SOURCE TEXT section start

MAPLE SHADE, N.J., (CBS) --Sixteen-year-old Genny Barbour is severely autistic and suffers from epilepsy. In this moment she's calm, laughing, playing with her 12-year-old sister.

Roger and Lora Barbour say this is a far cry from the violent seizures that had been interrupting her life almost daily.

"For 16 years she's been on every medicine they have, brain surgery, special diets. Never stopped a single seizure," said father Roger Barbour.

Exhausting every option the Barbours resorted to medicinal marijuana for their daughter.

Genny began consuming the homemade cannabis oil three times a day, less than a teaspoon mixed with soda.

The Barbours say it's been a life changing concoction.

"Five months on medical marijuana her seizures are 80 percent less, her clarity, look into her eyes, there's Genny," said Roger Barbour.

The initial three doses a day began wearing off, so doctors suggested a fourth dose at lunchtime.

SOURCE TEXT section end
SOURCE DATA section start

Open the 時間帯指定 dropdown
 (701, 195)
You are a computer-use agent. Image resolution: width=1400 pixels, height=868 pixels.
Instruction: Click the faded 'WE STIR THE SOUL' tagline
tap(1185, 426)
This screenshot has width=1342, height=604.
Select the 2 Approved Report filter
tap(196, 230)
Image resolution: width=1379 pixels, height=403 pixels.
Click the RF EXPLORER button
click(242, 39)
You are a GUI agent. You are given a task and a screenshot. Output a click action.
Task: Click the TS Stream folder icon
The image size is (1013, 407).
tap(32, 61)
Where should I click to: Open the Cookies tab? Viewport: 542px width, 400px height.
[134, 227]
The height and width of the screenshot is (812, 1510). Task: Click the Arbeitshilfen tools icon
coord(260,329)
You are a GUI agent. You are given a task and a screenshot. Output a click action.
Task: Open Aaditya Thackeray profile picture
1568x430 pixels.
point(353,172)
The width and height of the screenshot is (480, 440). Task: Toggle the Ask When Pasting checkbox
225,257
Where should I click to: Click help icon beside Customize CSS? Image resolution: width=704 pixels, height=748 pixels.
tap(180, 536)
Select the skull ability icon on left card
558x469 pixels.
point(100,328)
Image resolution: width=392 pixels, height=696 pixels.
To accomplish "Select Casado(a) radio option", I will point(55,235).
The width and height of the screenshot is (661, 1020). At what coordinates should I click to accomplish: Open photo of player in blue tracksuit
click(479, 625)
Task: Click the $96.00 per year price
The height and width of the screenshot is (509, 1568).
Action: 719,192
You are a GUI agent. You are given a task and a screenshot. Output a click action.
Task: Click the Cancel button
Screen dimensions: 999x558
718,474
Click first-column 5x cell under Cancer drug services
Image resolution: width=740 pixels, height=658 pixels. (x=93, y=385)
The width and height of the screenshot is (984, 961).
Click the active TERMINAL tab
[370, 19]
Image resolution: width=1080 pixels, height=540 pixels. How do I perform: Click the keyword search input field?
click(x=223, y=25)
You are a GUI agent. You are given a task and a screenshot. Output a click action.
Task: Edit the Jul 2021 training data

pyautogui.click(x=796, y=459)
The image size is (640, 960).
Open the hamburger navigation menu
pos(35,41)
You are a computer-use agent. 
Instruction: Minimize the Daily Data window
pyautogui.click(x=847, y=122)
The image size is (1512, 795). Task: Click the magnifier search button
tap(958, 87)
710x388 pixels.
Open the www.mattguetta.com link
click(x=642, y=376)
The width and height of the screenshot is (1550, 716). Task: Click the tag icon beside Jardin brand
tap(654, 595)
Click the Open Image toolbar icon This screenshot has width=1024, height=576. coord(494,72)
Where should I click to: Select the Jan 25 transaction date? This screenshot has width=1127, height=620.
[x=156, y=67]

SOURCE DATA section end

- **ACTIVITY**: Based on the news story about Genny Barbour, say whether each statement agrees with it: (a) Genny first took the cannabis oil three times a day; (b) the oil was mixed with juice; (c) after five months her seizures were cut in half. Answer yes or no for each, quoting the words from the story that decide it.

- **RESULT BELOW**:
(a) Yes: "Genny began consuming the homemade cannabis oil three times a day"
(b) No: "less than a teaspoon mixed with soda"
(c) No: "her seizures are 80 percent less"